What if Consumer Demand Is Dead?
01/29/2010 9:31 am EST
It's not a popular idea right now as pundits predict a full economic recovery. But history and current trends suggest a different possibility that investors should prepare for.
Consumer demand isn't coming back. Not anytime soon. Not for a decade or more. Not anything like the levels of 2006 or 2007, before the global economic crisis hit full force.
I know that's not the conventional wisdom right now.
You've heard the current version of history over and over. Consumers got ahead of themselves in the past few years and spent money that they didn't have by running up balances on their credit cards and treating their houses as ATMs.
The consensus opinion on Wall Street, in Washington, D.C., and on Main Street is that it will take some time, maybe as long as two years, to work off the excesses of the past couple of years. And then consumer demand will return to something like the level of the years before the global economic crisis. Consumers may not go back to spending like it's 2007, but they will spend like it's 2006 or 2005 or…
Frankly, I don't think anyone is terribly convinced by that story. It's just that the alternative is too grim to contemplate. Most folks in the financial advice industry and most politicians in Washington would rather go whistling past the graveyard and hope nothing bites them.
But I think there's a good chance this story and this reading of history are wrong.
Not a certainty, mind you, but a very good chance. And if you don't at least consider the possibility that the story and the history are wrong, you can't possibly hope to protect your portfolio or come up with a strategy to grow its value.
I think there's an alternative history of the global consumer that makes waiting for demand to come back to "normal" absolutely wrong. It's at least as likely—more so, I think, but you decide after you've read my arguments—as the mush that clogs the political and economic discourse of the moment.
Demand: Gone But Not Forgotten
The result of investing in anticipation of demand coming back to pre-crisis levels would be absolutely painful if it's wrong. Stop worrying about whether the current downturn will become a full-scale correction of 10% or worse. We've been through that. We know—sort of—how to deal with it.
But if global consumer demand isn't set to bounce back, then we as investors face a huge challenge. And we'd better face up to it and formulate some strategies for coping with it, even if it's not a certainty.
I'm increasingly convinced that the behavior of global consumers in general, and of US consumers in particular, over the past 20 years was an aberration. And that what we're seeing now isn't the beginning of a gradual recovery to the spending levels of the years before the global economic crisis, but a return to the long-term spending (and saving) trend that stretches back to 1945.

## PROMPT A
Reproduce the six entries below verbatim, from the flight-pinning one through the one about the Clients Account Receivable report. Omit the pictures.

## DATA SHOWN
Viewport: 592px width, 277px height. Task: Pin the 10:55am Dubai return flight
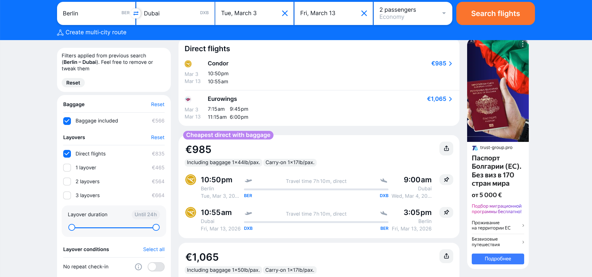point(446,212)
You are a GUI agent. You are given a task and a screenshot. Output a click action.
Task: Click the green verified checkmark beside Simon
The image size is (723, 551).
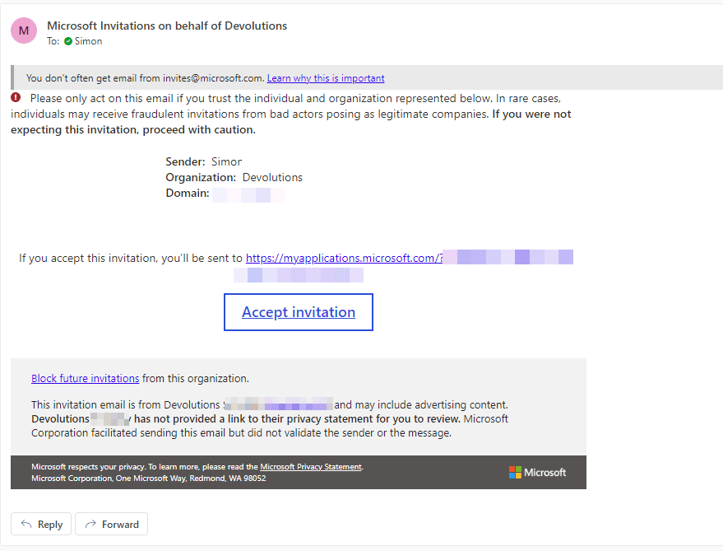point(68,41)
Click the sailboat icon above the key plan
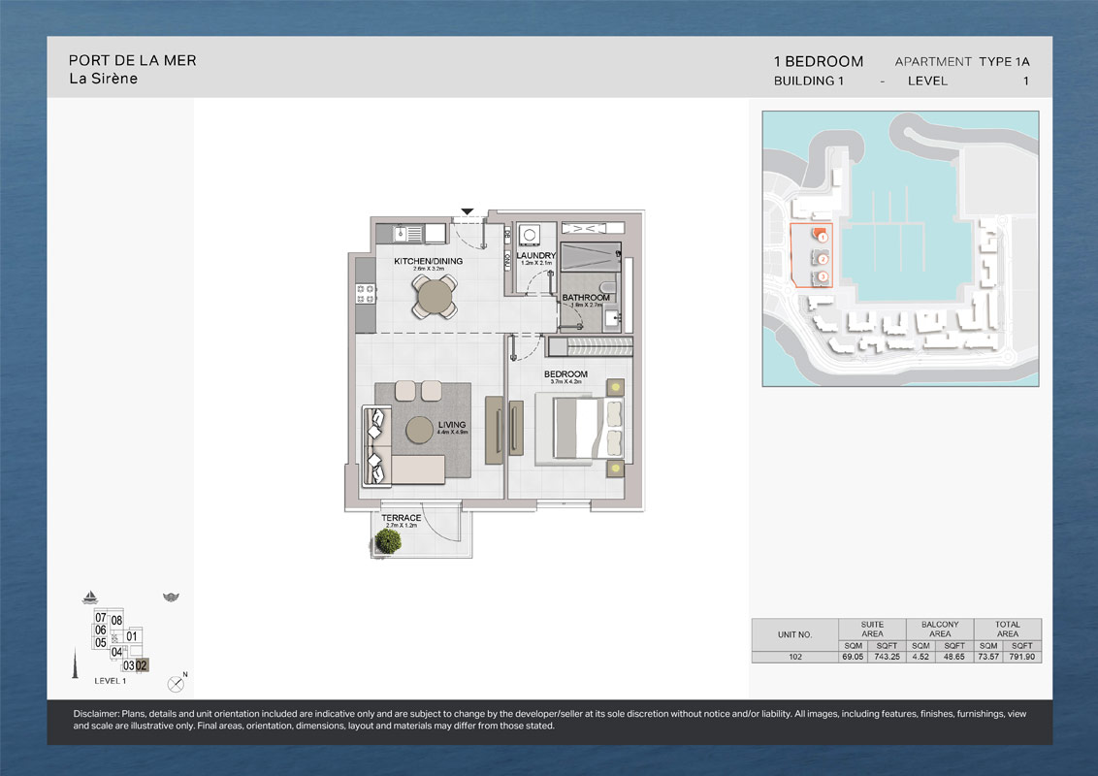This screenshot has height=776, width=1098. click(x=91, y=598)
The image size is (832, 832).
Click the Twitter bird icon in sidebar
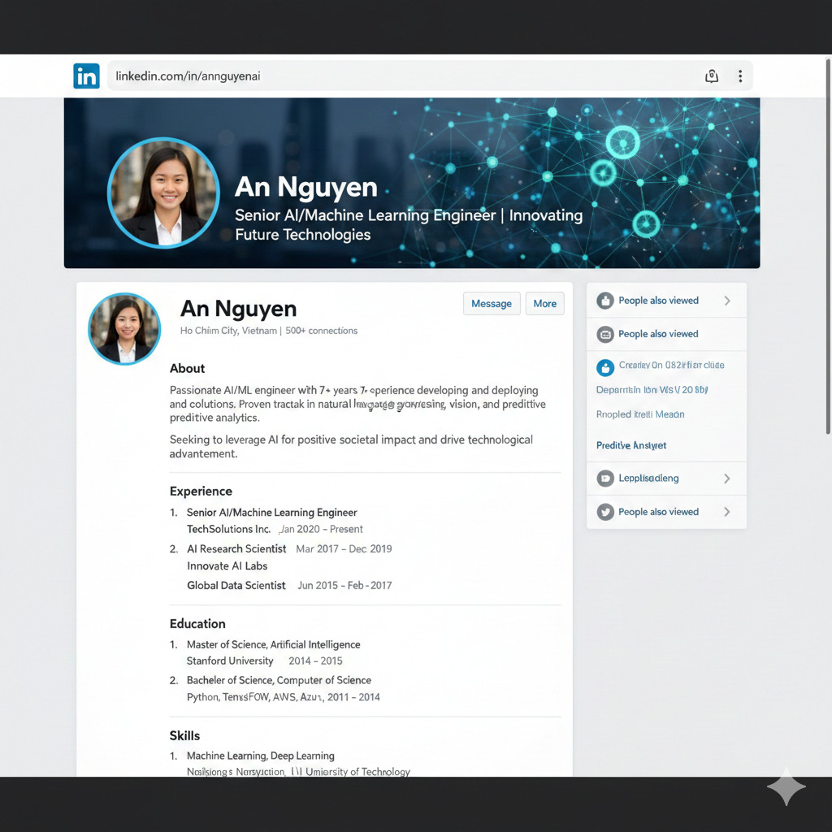click(605, 512)
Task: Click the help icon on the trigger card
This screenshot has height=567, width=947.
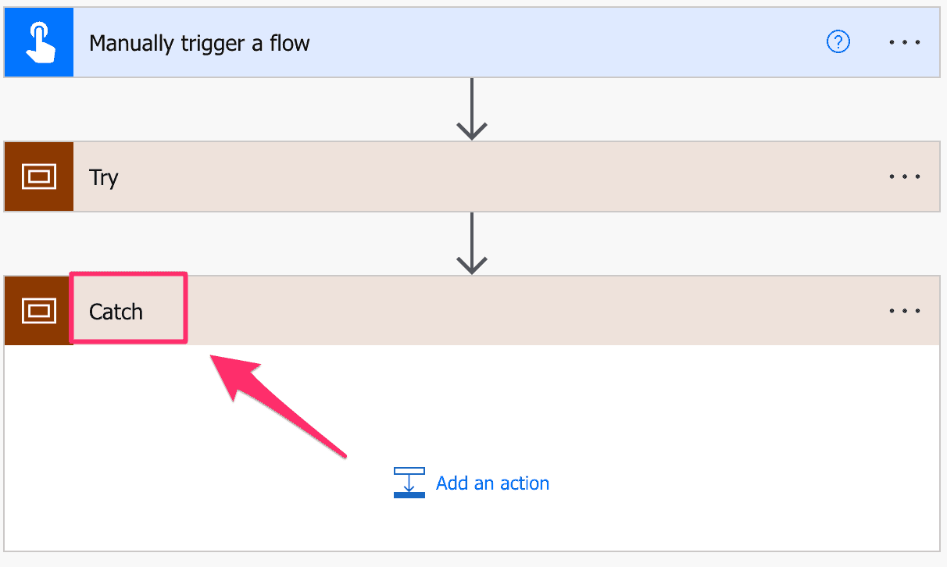Action: 838,42
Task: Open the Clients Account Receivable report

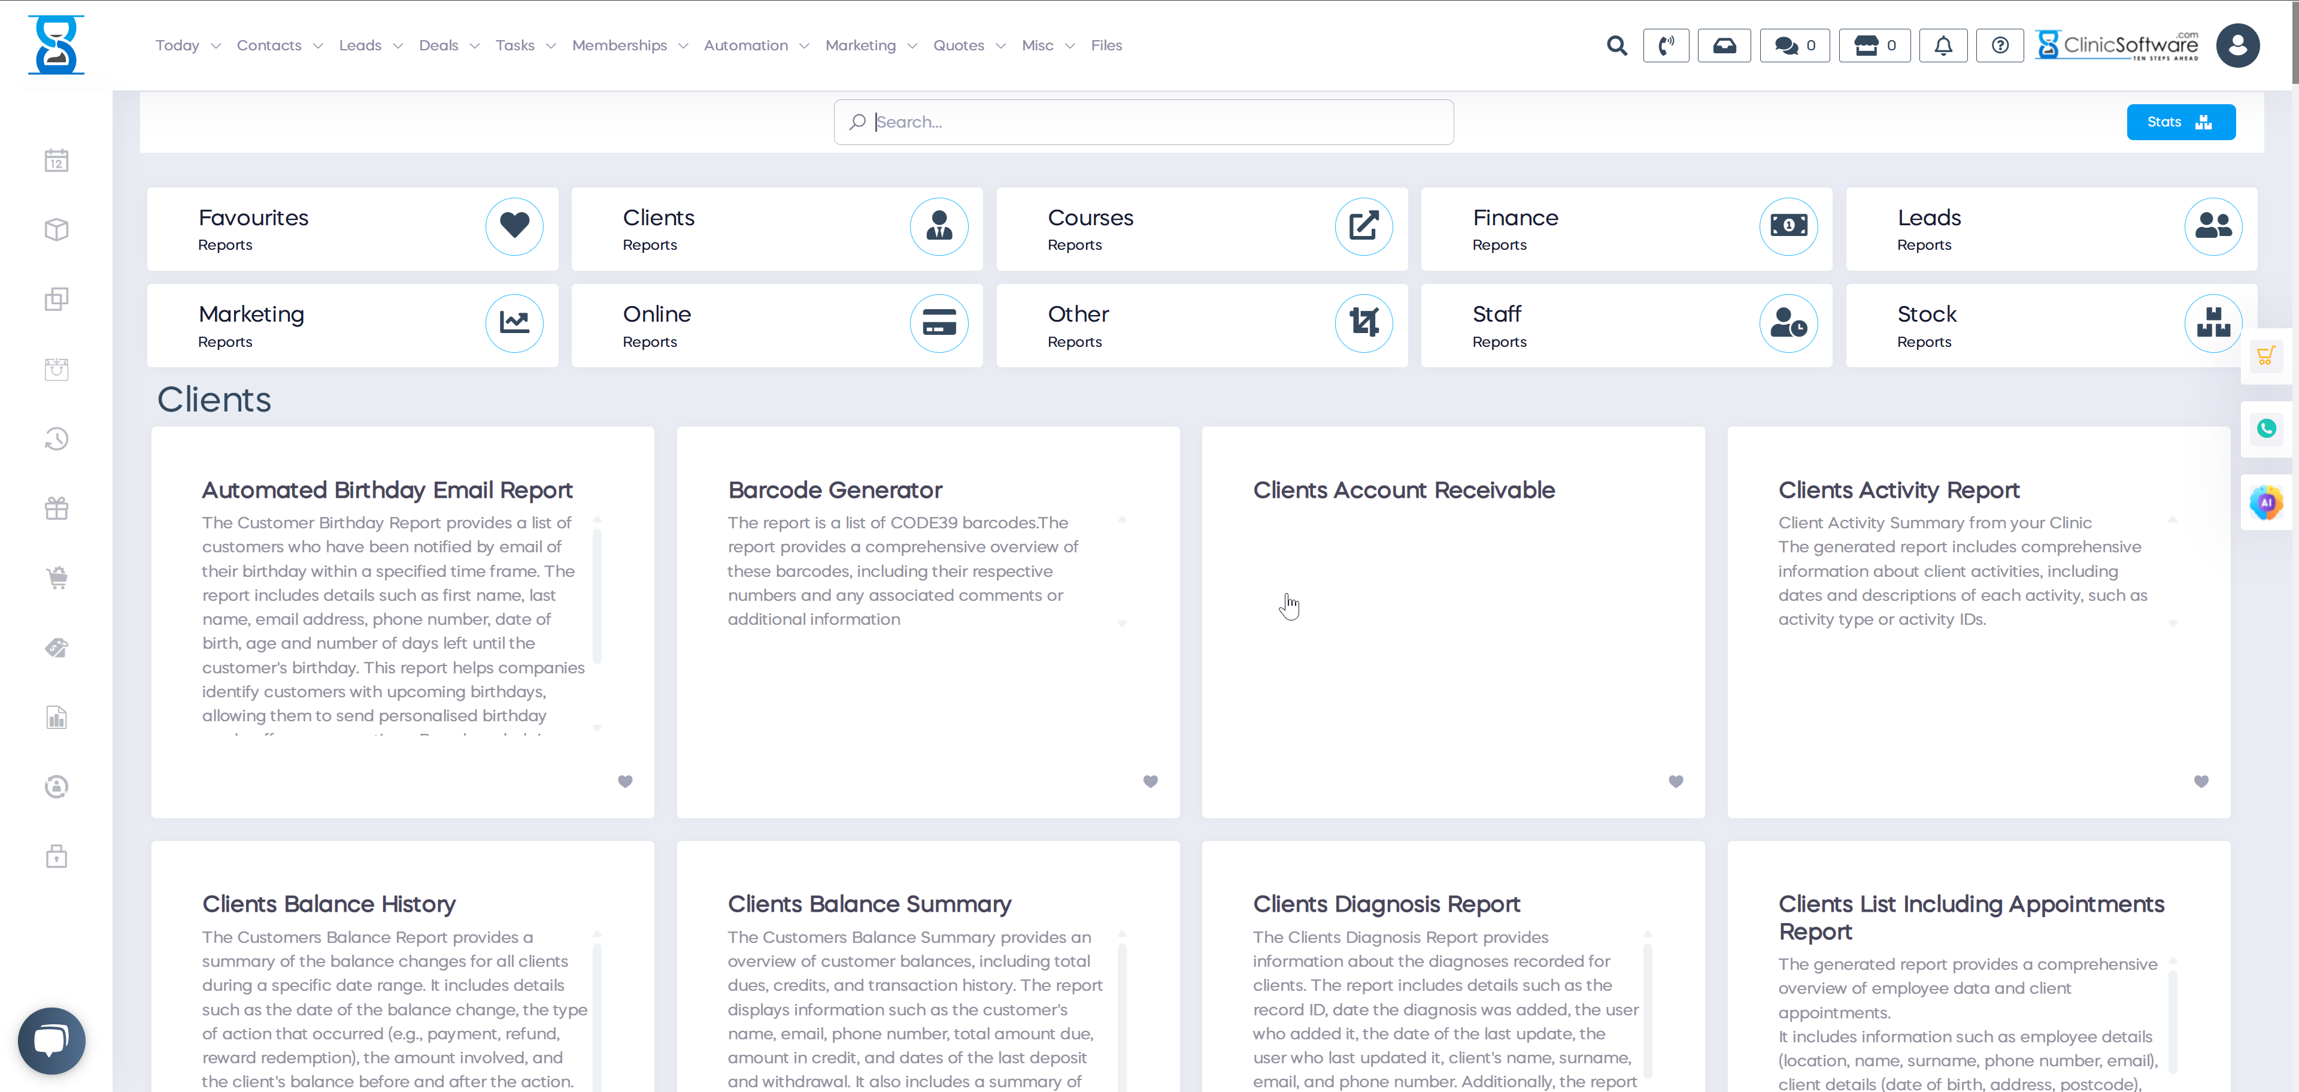Action: (x=1403, y=490)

## PROMPT B
Write the next part of the piece on whether consumer demand will return, starting right after its final sentence.

## WRITTEN ANSWER A
Viewport: 592px width, 277px height. Task: Pin the 10:55am Dubai return flight
point(446,212)
You are a GUI agent. You are given a task and a screenshot. Output a click action.
Task: Click the green verified checkmark beside Simon
The image size is (723, 551).
point(68,41)
Click the sailboat icon above the key plan
This screenshot has height=776, width=1098. click(x=91, y=598)
The image size is (832, 832).
Click the Twitter bird icon in sidebar
click(605, 512)
Task: Click the help icon on the trigger card
This screenshot has height=567, width=947.
Action: 838,42
Task: Open the Clients Account Receivable report

Action: (x=1403, y=490)

## WRITTEN ANSWER B
If that's the case, the global economy is indeed awash in excess manufacturing and service capacity because companies and industries had projected future consumer demand by drawing trend lines from consumer behavior over the past couple of decades. They then built factories and service networks to meet that projected demand.
The global economy isn't going back to that trend line. Over the next decade or more, industry after industry isn't going to gracefully absorb that temporary extra capacity. Instead, the global economy is in for a decade or more of tooth-and-claw fights for market share, bloody consolidation as industries are forced to radically shrink capacity, and an increasing number of the walking dead that are kept alive only by large infusions of capital from national governments.
This isn't the first time recently that I've said this.|pagebreak|
I've referred to this scenario in a number of recent blog posts, including one in which I even suggested a couple of ways to cope with this scenario as an investor. But a recent piece from global consulting company McKinsey fleshes out some of the details of this alternative history. (You can find the article at McKinsey's online journal, the McKinsey Quarterly.)
Like many other consultants these days, McKinsey has been busy asking consumers about their spending plans. In March 2009, for example, 90% of the US households McKinsey surveyed said they had reduced their spending because of the recession. About 33% of respondents said they'd reduced spending significantly. Roughly 45% of those who had reduced spending did so because of necessity. More than half of those who said they had reduced spending said they planned to keep their spending down after the recession.
Consumers are not only spending less; they're also borrowing less and saving more. In the quarter ending in June 2008, net consumer mortgage borrowing turned negative for the first time since 1946. In March 2009, the personal savings rate reached 5.7% of disposable income, a 14-year high. That still lags the post-1945 average of 9%.
Different, Sure; But How?
There's nothing startlingly new in these findings. Everybody who does a survey these days is finding that consumers are spending less. With unemployment at 10% officially—17% if you count the discouraged who have stopped looking and the people working part time who want full-time jobs—any other result would be surprising.
But what is unusual in McKinsey's survey is the consulting group's willingness to think that the trend of the data depends on how long a slice of time you look at. If you look at just the past 20 years or so, then the move to a 7% savings rate and a negative number on net mortgage borrowing seems like the outlier that will be hammered into insignificance by the trend. If you take a longer view, however, and look at the years stretching to 1945, then it's the zero savings rate of 2008 and the mortgage debt blowout of 2006-07 that look like outliers.
It reminds me of a conversation I had with Nobel economist Paul Samuelson many years ago when I was a cub reporter sent out by my editor to find out what average annual returns investors could expect after some big market crash. In the nicest possible way, Samuelson (who died last month at age 94) laughed at my question. You know, he said, we've got only 80 years of good data on the stock market. And we don't know whether that information is a good representation of the long-term behavior of stocks or whether the period we're looking at is a total outlier.
We ought to start out admitting the same when we try to figure out what consumer spending will look like over the next 20 years. And we certainly shouldn't assume that the past ten or 20 years is either the long-term trend or the outlier.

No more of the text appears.